#### [THE PROBLEM]
An exact retyping of all lines below is the answer; pictures do not belong in it.

#### [STORED DATA]
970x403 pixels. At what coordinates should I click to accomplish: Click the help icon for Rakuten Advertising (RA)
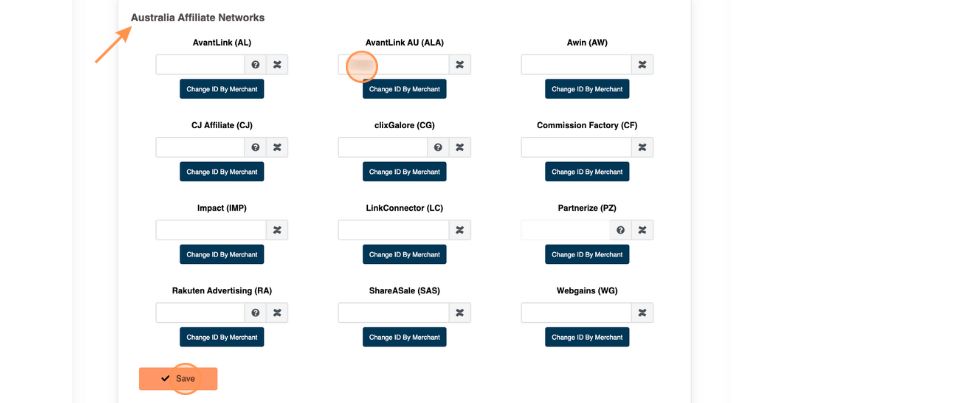(x=255, y=313)
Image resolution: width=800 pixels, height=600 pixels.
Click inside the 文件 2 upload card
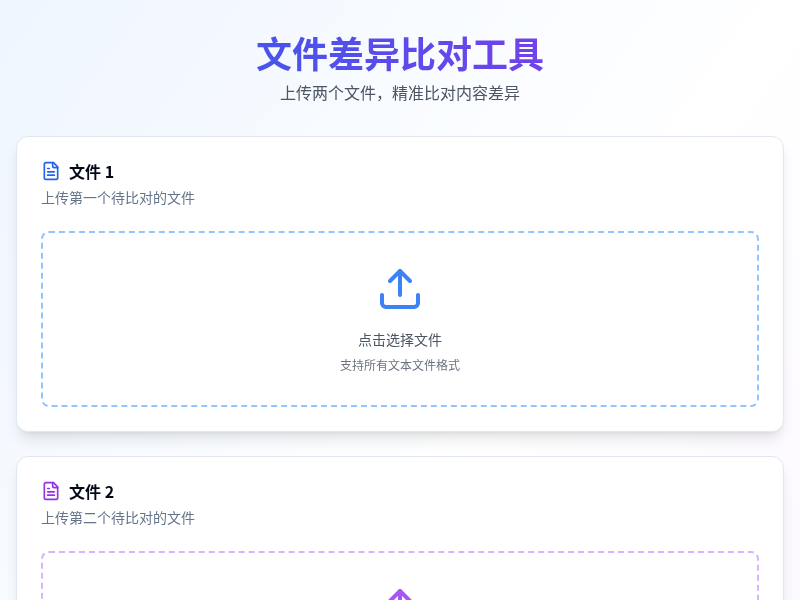point(399,520)
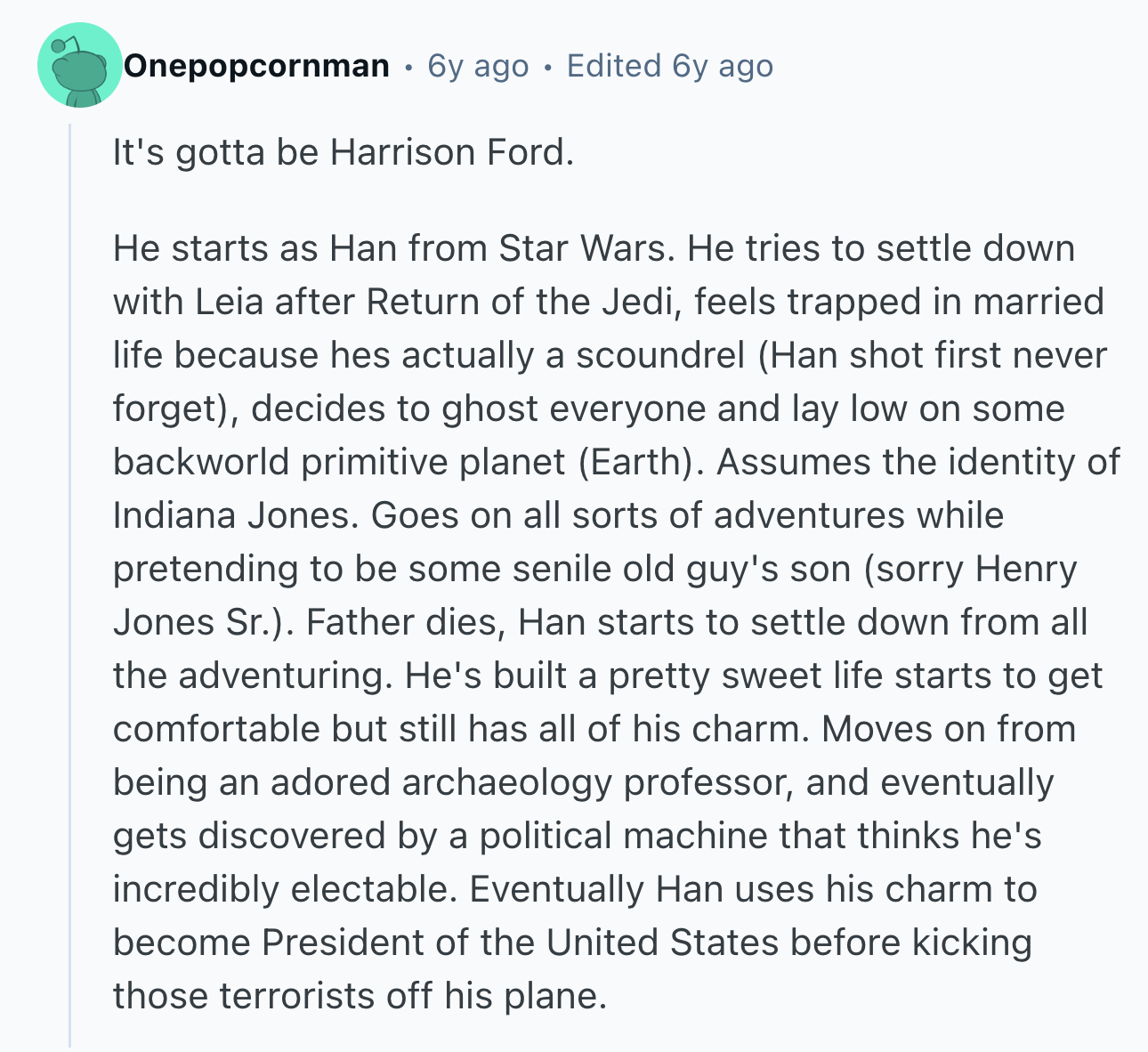The height and width of the screenshot is (1052, 1148).
Task: Click the line "It's gotta be Harrison Ford."
Action: 344,152
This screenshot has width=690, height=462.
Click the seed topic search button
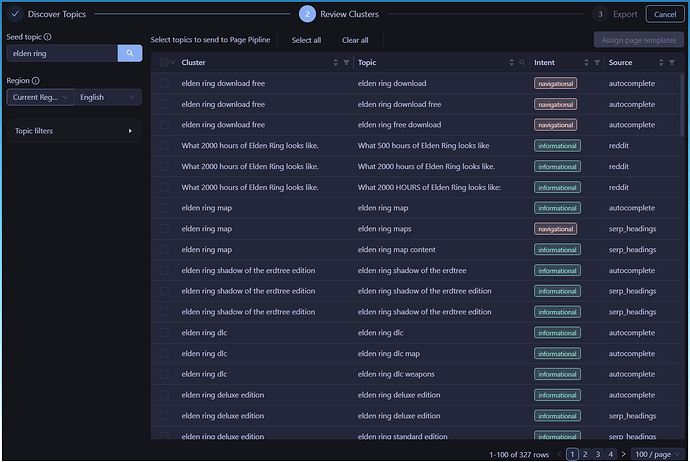(130, 53)
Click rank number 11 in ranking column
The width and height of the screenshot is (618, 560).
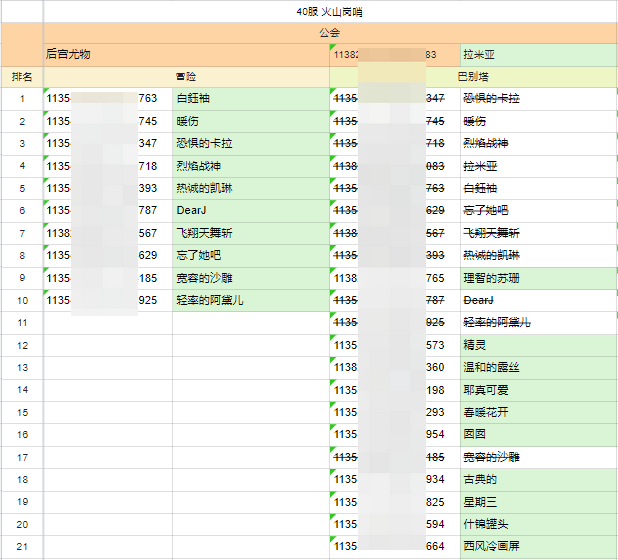pyautogui.click(x=22, y=323)
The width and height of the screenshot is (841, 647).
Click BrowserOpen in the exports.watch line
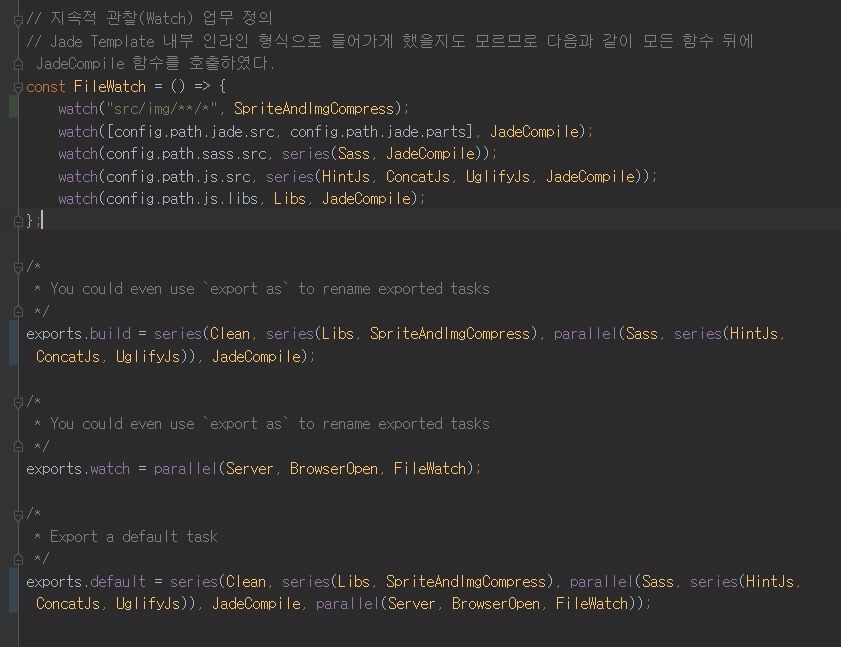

#### [RESULT]
970x403 pixels. At what coordinates should I click to accomplish: Click the help icon for Rakuten Advertising (RA)
(x=255, y=313)
Image resolution: width=800 pixels, height=600 pixels.
Click inside the 文件 2 upload card
point(399,520)
The height and width of the screenshot is (1052, 1148).
Task: Click the line "It's gotta be Harrison Ford."
Action: 344,152
This screenshot has width=690, height=462.
Click the seed topic search button
(130, 53)
Click rank number 11 in ranking column
The width and height of the screenshot is (618, 560).
pyautogui.click(x=22, y=323)
The width and height of the screenshot is (841, 647).
Click BrowserOpen in the exports.watch line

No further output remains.